The invention concerns a new therapeutic application of positive allosteric modulators of metabotropic glutamate receptor mGluR5, in particular for the therapeutic treatment of Phelan-McDermid syndrome caused by deletion 22q13.
The research team has decades of experience in the study of the pathogenesis of neurodevelopmental disorders such as intellectual disabilities and autism.
Among the most studied diseases Phelam-McDermid syndrome (PMS) is a genetic disease with no cure that causes a severe form of intellectual disability and autism. The lack of a copy of SHANK3 gene is the cause of neurological symptoms present in patients with the syndrome.
In recent years the group has developed cellular and animal models for the study of PMS including iPS cells from patients with the syndrome and knock out mice for SHANK3 protein. These experimental models are usable for the identification and development of drugs for the therapy of intellectual disability and autism.

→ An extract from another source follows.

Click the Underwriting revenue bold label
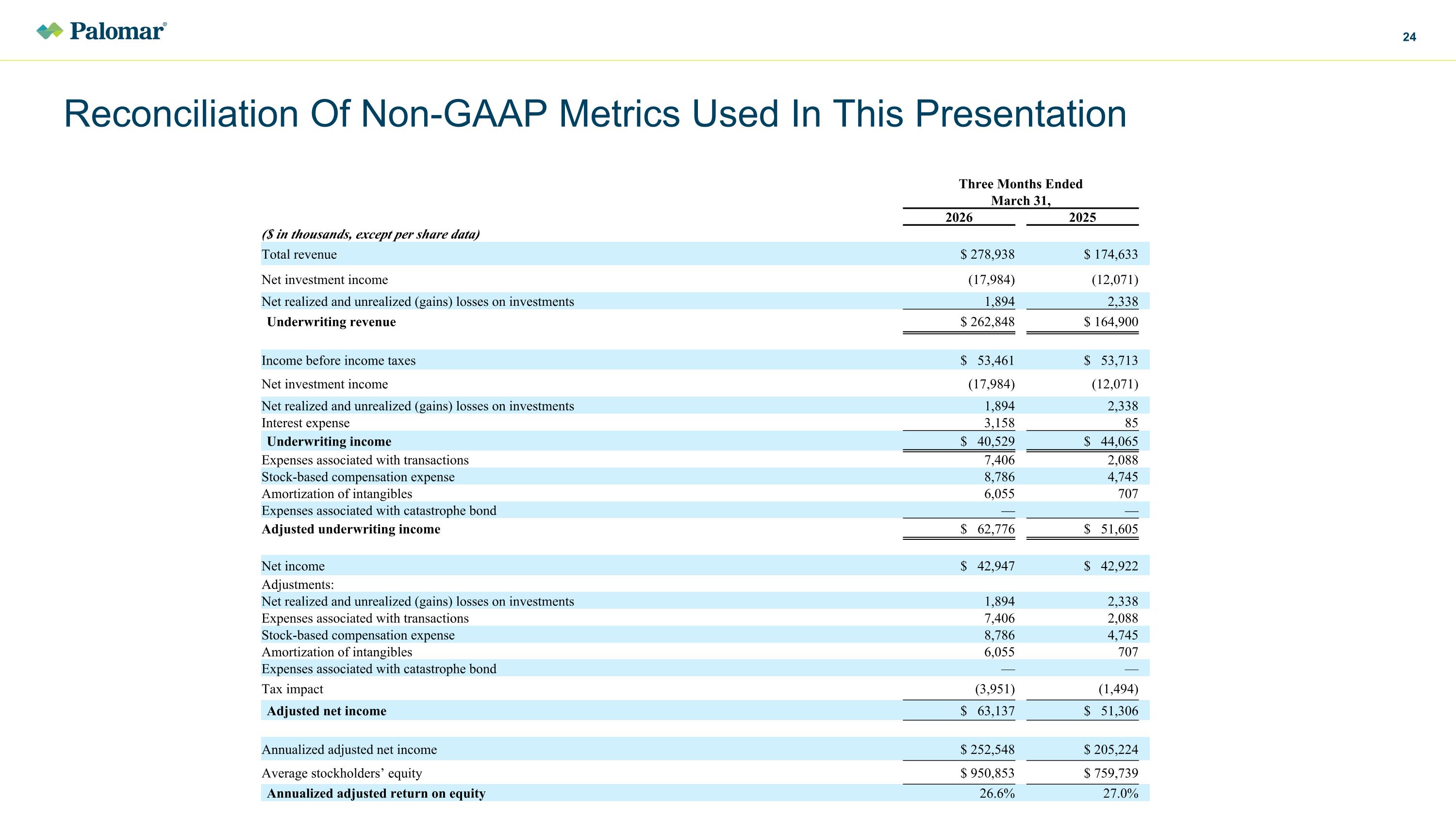Viewport: 1456px width, 819px height. point(331,322)
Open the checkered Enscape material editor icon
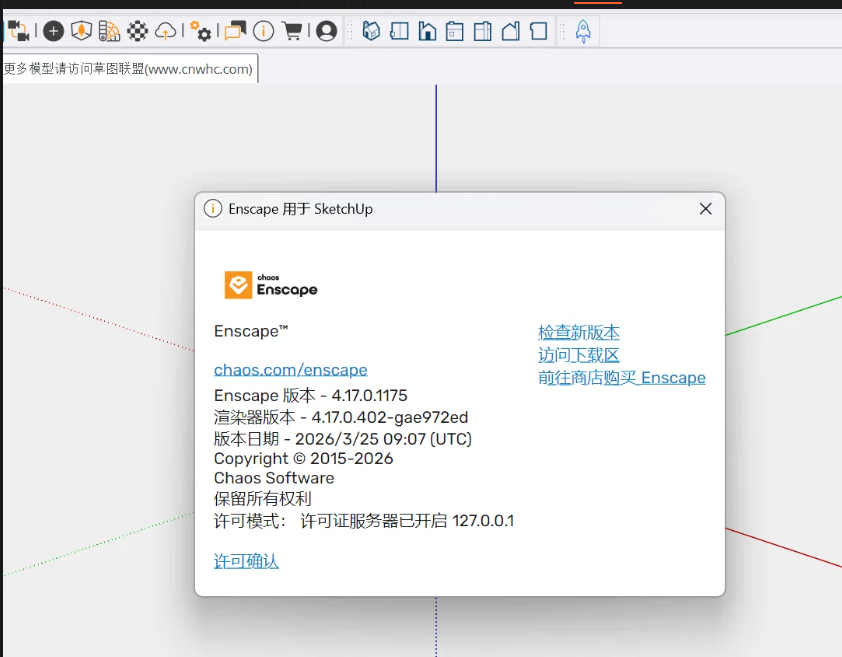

The team demonstrated that the pharmacological increased activity of the mGluR5 receptor using the pharmacological compound CDPPB (3-Cyano-N- (1,3-diphenyl-1H-pyrazol-5-yl) benzamide), a positive allosteric modulator (PAM) of mGluR5, it’s possible to retrieve the synaptic dysfunction in neurons that do not express SHANK3 and to treat the cognitive impairments in the SHANK3 KO mice. The discovery open the possibility to use mGluR5 PAM drugs as a treatment for PMS and other form of intellectual disability and autism.